- EXERCISE GOAL
Please copy the records below line for line, without changing anything.

- EXTRACTED RECORDS
————
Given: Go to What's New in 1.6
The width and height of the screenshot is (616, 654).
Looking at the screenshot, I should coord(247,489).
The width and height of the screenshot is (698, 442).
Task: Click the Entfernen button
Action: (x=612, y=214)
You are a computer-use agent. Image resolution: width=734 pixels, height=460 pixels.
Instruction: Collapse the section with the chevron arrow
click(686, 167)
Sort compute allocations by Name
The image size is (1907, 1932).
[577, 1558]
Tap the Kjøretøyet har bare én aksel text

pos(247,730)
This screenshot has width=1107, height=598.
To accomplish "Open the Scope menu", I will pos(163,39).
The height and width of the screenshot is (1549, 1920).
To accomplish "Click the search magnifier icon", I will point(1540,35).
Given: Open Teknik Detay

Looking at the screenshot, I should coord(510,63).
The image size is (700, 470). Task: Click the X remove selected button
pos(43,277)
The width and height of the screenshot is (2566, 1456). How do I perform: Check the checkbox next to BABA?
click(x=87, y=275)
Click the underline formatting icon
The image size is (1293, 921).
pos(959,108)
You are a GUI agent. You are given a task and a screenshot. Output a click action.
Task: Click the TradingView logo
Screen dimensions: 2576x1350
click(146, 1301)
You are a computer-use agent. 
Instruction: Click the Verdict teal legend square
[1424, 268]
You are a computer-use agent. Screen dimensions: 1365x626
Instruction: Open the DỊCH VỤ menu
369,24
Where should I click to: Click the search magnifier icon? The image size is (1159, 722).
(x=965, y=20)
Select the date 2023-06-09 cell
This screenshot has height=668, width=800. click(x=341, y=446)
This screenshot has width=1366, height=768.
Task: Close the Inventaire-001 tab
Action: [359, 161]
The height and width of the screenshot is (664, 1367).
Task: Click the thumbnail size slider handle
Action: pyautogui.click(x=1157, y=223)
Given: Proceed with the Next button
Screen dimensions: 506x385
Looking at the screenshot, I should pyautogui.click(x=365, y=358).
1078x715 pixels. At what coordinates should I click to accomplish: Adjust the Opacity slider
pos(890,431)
————
- THE OUTPUT
Given: Go to What's New in 1.6
The width and height of the screenshot is (616, 654).
Looking at the screenshot, I should coord(247,489).
The width and height of the screenshot is (698, 442).
Task: Click the Entfernen button
Action: (x=612, y=214)
You are a computer-use agent. Image resolution: width=734 pixels, height=460 pixels.
Instruction: Collapse the section with the chevron arrow
click(686, 167)
Sort compute allocations by Name
The image size is (1907, 1932).
[577, 1558]
Tap the Kjøretøyet har bare én aksel text

pos(247,730)
This screenshot has width=1107, height=598.
To accomplish "Open the Scope menu", I will pos(163,39).
The height and width of the screenshot is (1549, 1920).
To accomplish "Click the search magnifier icon", I will point(1540,35).
Given: Open Teknik Detay

Looking at the screenshot, I should coord(510,63).
The image size is (700, 470). Task: Click the X remove selected button
pos(43,277)
The width and height of the screenshot is (2566, 1456). How do I perform: Check the checkbox next to BABA?
click(x=87, y=275)
Click the underline formatting icon
The image size is (1293, 921).
pos(959,108)
You are a GUI agent. You are given a task and a screenshot. Output a click action.
Task: Click the TradingView logo
Screen dimensions: 2576x1350
click(146, 1301)
You are a computer-use agent. 
Instruction: Click the Verdict teal legend square
[1424, 268]
You are a computer-use agent. Screen dimensions: 1365x626
Instruction: Open the DỊCH VỤ menu
369,24
Where should I click to: Click the search magnifier icon? The image size is (1159, 722).
(x=965, y=20)
Select the date 2023-06-09 cell
This screenshot has height=668, width=800. click(x=341, y=446)
This screenshot has width=1366, height=768.
Task: Close the Inventaire-001 tab
Action: [359, 161]
The height and width of the screenshot is (664, 1367).
Task: Click the thumbnail size slider handle
Action: pyautogui.click(x=1157, y=223)
Given: Proceed with the Next button
Screen dimensions: 506x385
Looking at the screenshot, I should pyautogui.click(x=365, y=358).
1078x715 pixels. At what coordinates should I click to accomplish: Adjust the Opacity slider
pos(890,431)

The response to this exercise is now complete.